Sporting Chances

When the pandemic began, the Sports & Society Program's Project Play initiative immediately changed its game. The program needed to help its audience understand both how Covid-19 would affect youth sports and what the long-term challenges and opportunities would be. So the team created a Covid-19 youth sports resource page.

The Sports & Society Program also began writing multiple original reported stories each week on current trends in youth sports, like the financial burden on the organizations and people who provide youth sports, the emotional and mental risks for kids who can no longer turn to sports (especially those from low-income communities), the return-to-play guidelines that may limit the experience, and the tension between reopening for business versus safety. Our new content attracted record-setting traffic to the Project Play website.

The initiative also hosted biweekly webinars on various Covid-19 youth sports topics. As of late June, Project Play had hosted seven webinars with medical experts from Johns Hopkins Medicine and the Centers for Disease Control and Prevention, the chief medical officer of the US Olympic and Paralympic Committee, former professional soccer player Taylor Twellman, former pro baseball player Omar Vizquel, and the voices of youth athletes. Each of the seven webinars attracted larger audiences than any other previous Project Play event, online or in person, since its inception in 2013: webinar attendance ranged from about 700 to over 3,000 attendees per session. This allowed the project to significantly increase its email list and communicate its work to a larger audience. To capitalize on that growth, the group also shifted from monthly to weekly newsletters in order to provide more timely information.

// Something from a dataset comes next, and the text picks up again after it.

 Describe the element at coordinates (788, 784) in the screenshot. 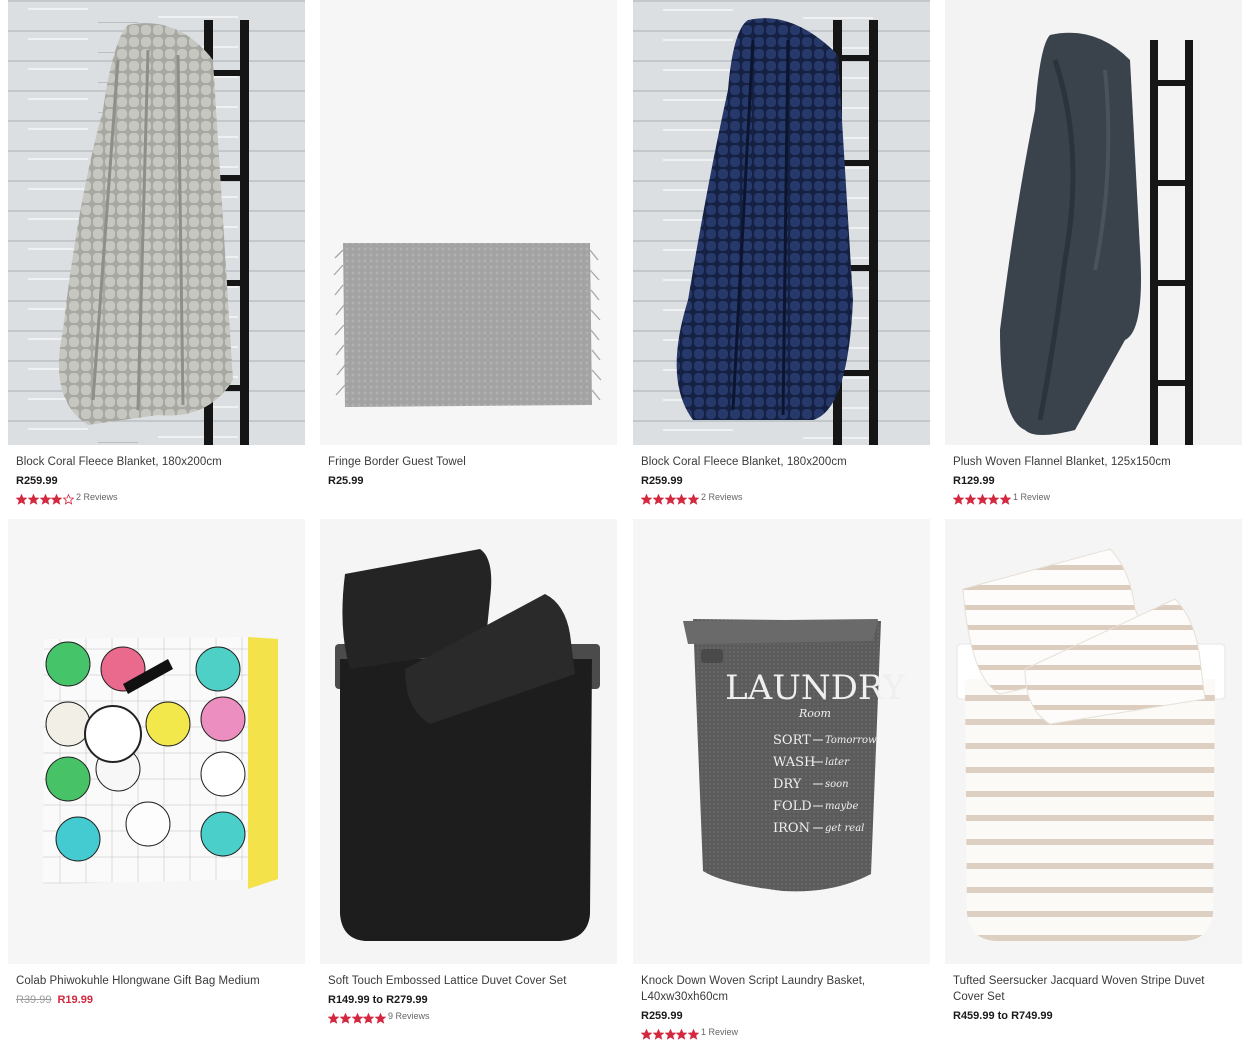

I see `basket-word: DRY` at that location.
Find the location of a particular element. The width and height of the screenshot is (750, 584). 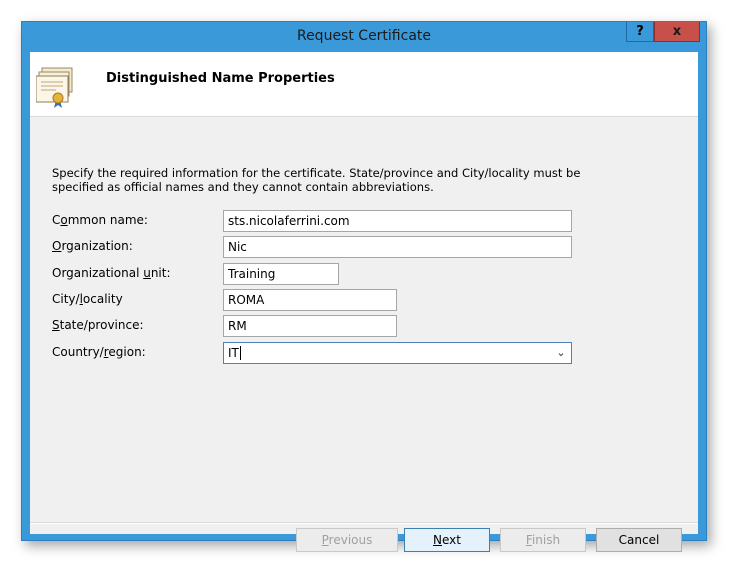

certificate-icon is located at coordinates (54, 88).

Next, Sports & Society partnered with the Institute’s Health, Medicine and Society Program to release the Return to Play risk assessment tool, which allows users to learn the high, medium, and low Covid-19 risks for more than 25 sports and physical activities. The team also adapted its Calls for Coaches tip sheets for remote engagement, so coaches could still provide social and emotional support to their players when they need it most.

Indoors or out, youth need sports. Sports & Society worked fast to make sure people could find ways to get them where they need them.